Question

If three numbers are randomly selected from the set \( \{1,2,3,\dots,50\} \), then the probability that they are in arithmetic progression is: 

• A. \( \frac{3}{50} \)
• B. \( \frac{3}{98} \)
• C. \( \frac{3}{49} \)
• D. \( \frac{3}{25} \)

Hint:

To count sequences forming an arithmetic progression, consider choosing the middle term first and then counting valid common differences while ensuring values remain within the given set.

Answer 1

The Correct Option is B

Step 1: Total Ways to Select Three Numbers 
The given set is: \[ \{1,2,3,\dots,50\}. \] The number of ways to choose any three numbers from this set is: \[ \text{Total selections} = \binom{50}{3} = \frac{50!}{3!(50-3)!} = \frac{50 \times 49 \times 48}{6} = 19600. \] 

Step 2: Counting Selections that Form an Arithmetic Progression 
For three numbers to be in arithmetic progression, they must be of the form: \[ a-d, a, a+d. \] where \( a \) is the middle term, and \( d \) is the common difference. The constraints are: - \( a-d \geq 1 \), - \( a+d \leq 50 \). Rewriting: \[ 1 \leq a - d, \quad a + d \leq 50. \] The number of valid sequences is determined by choosing \( a \) and \( d \) such that they remain within the set boundaries. Counting possible values of \( (a,d) \): - The middle term \( a \) can be any value from 2 to 49. - The common difference \( d \) can range from 1 to \( \min(a-1, 50-a) \). Summing up all valid pairs: \[ 1 + 2 + \dots + 24 = \frac{24 \times 25}{2} = 300. \]

Step 3: Computing Probability 
\[ P(\text{AP}) = \frac{\text{favorable cases}}{\text{total cases}} = \frac{300}{19600}. \] Simplifying: \[ P(\text{AP}) = \frac{3}{98}. \] 

Step 4: Conclusion 
Thus, the final probability that three randomly selected numbers form an arithmetic progression is: \[ \boxed{\frac{3}{98}}. \]

○ ○ ○ ○

- EXERCISE TASK A:
Please retype the rows from the line containing "This screenshot has width=275, height=382." through the end of the rows, including both ends, and omit the pictures.

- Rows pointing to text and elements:

○ ○ ○ ○

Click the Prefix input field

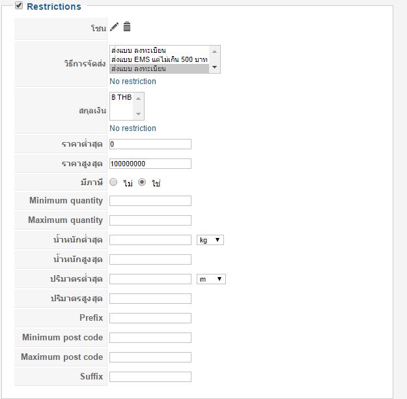pos(150,318)

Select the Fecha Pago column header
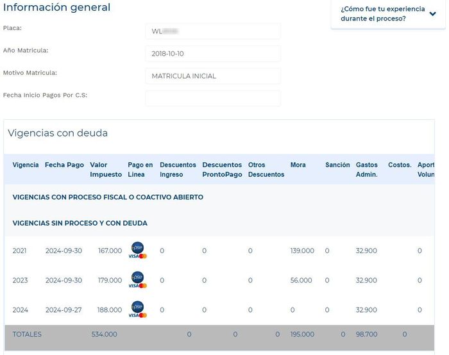click(x=64, y=165)
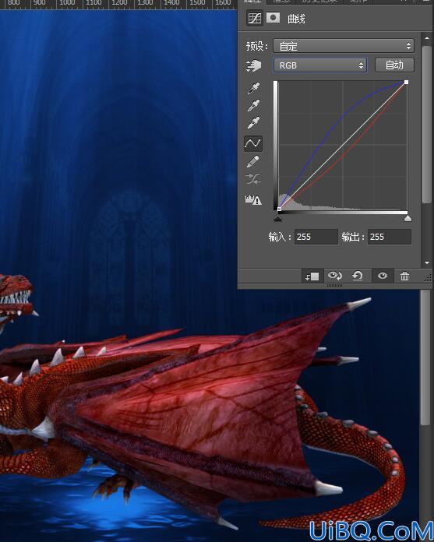Open the RGB channel dropdown
Screen dimensions: 434x542
click(x=320, y=65)
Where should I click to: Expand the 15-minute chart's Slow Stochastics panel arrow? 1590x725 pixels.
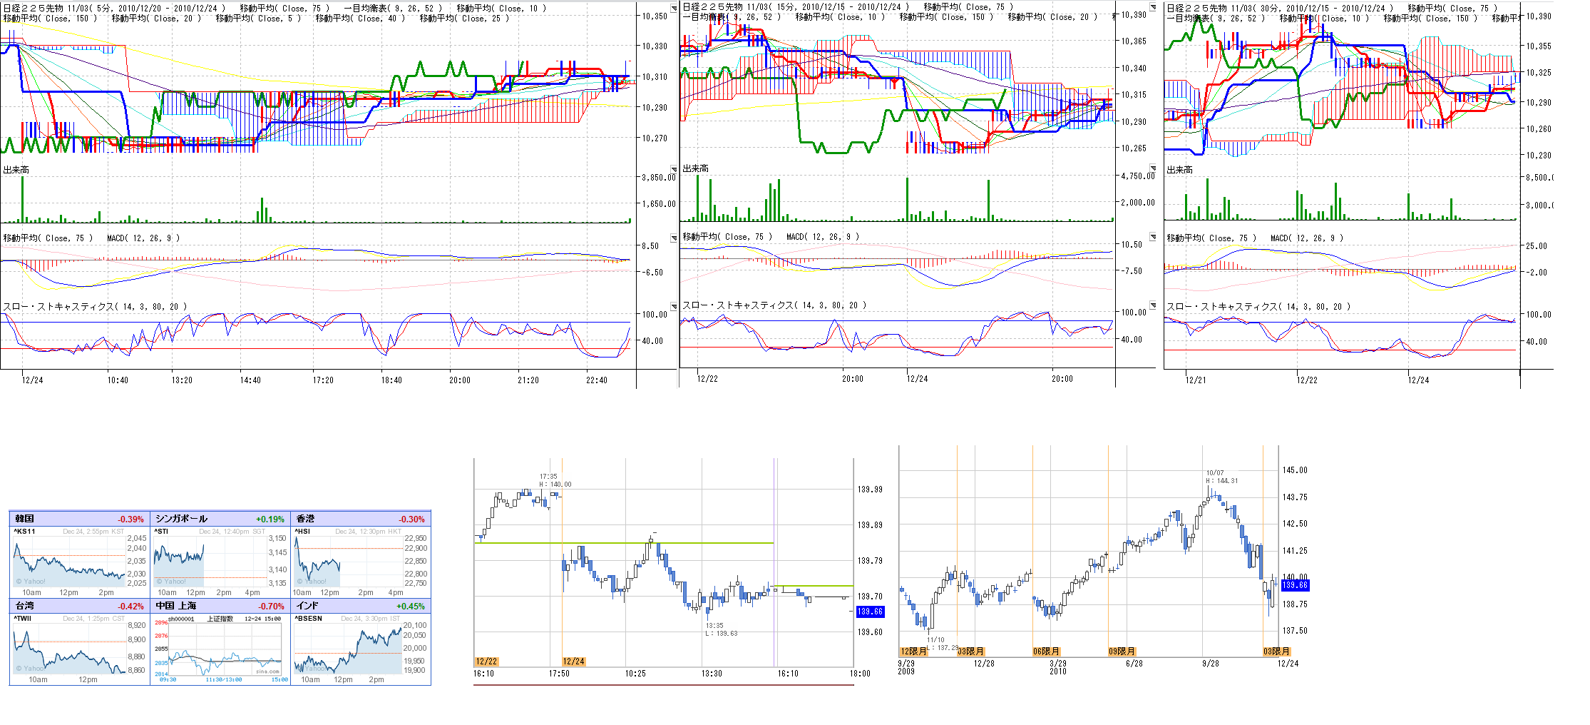1153,305
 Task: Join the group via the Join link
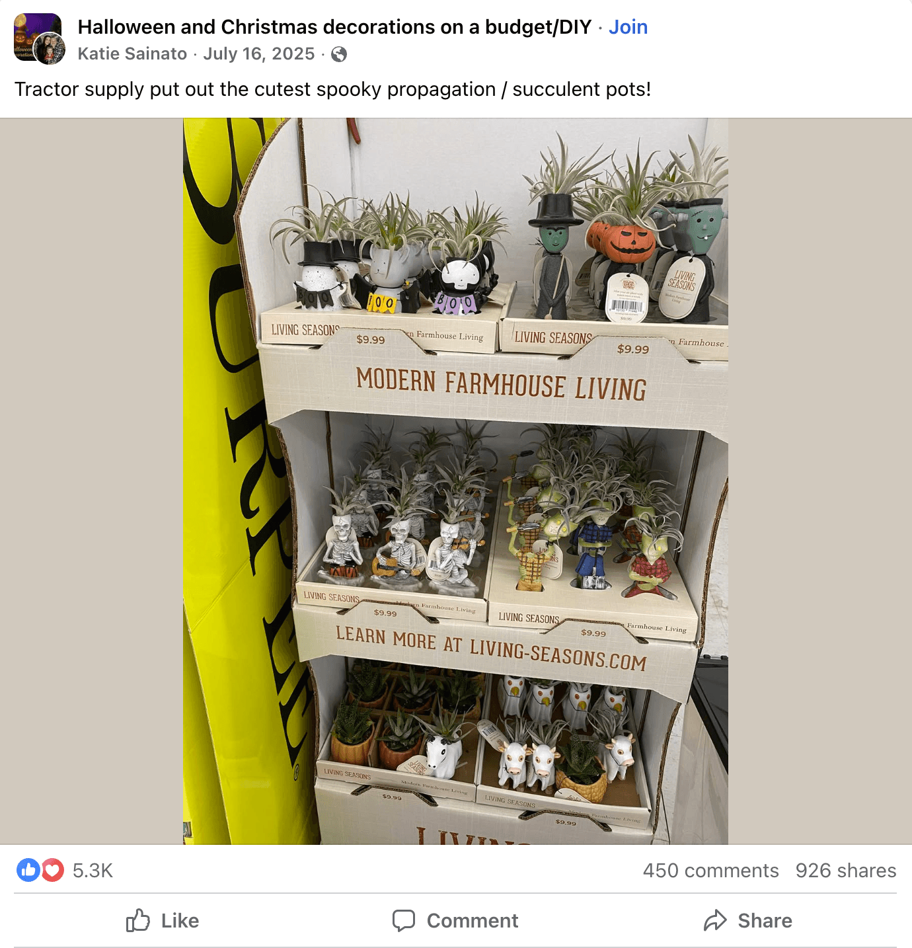(628, 27)
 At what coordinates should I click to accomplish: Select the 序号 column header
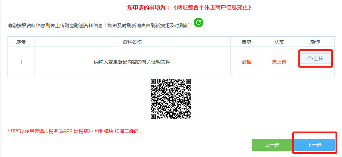(21, 42)
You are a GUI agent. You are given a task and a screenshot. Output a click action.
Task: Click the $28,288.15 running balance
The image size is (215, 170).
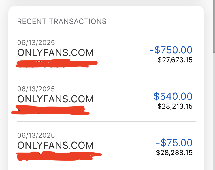click(x=174, y=152)
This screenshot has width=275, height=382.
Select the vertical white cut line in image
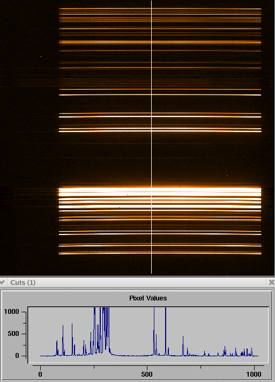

○ ○ ○ ○

- EXERCISE TASK B:
Based on the probability problem, answer yes or no to each statement and quote the deciding words.
(i) The total number of ways to choose three numbers from the set is 19600.
(ii) The middle term of the progression can take any value from 1 to 50.
(iii) The correct option is C.

- CORRECT OUTPUT A:
This screenshot has width=275, height=382.
Select the vertical white cut line in image

- CORRECT OUTPUT B:
(i) Yes: "\frac{50 \times 49 \times 48}{6} = 19600"
(ii) No: "The middle term \( a \) can be any value from 2 to 49."
(iii) No: "The Correct Option is B"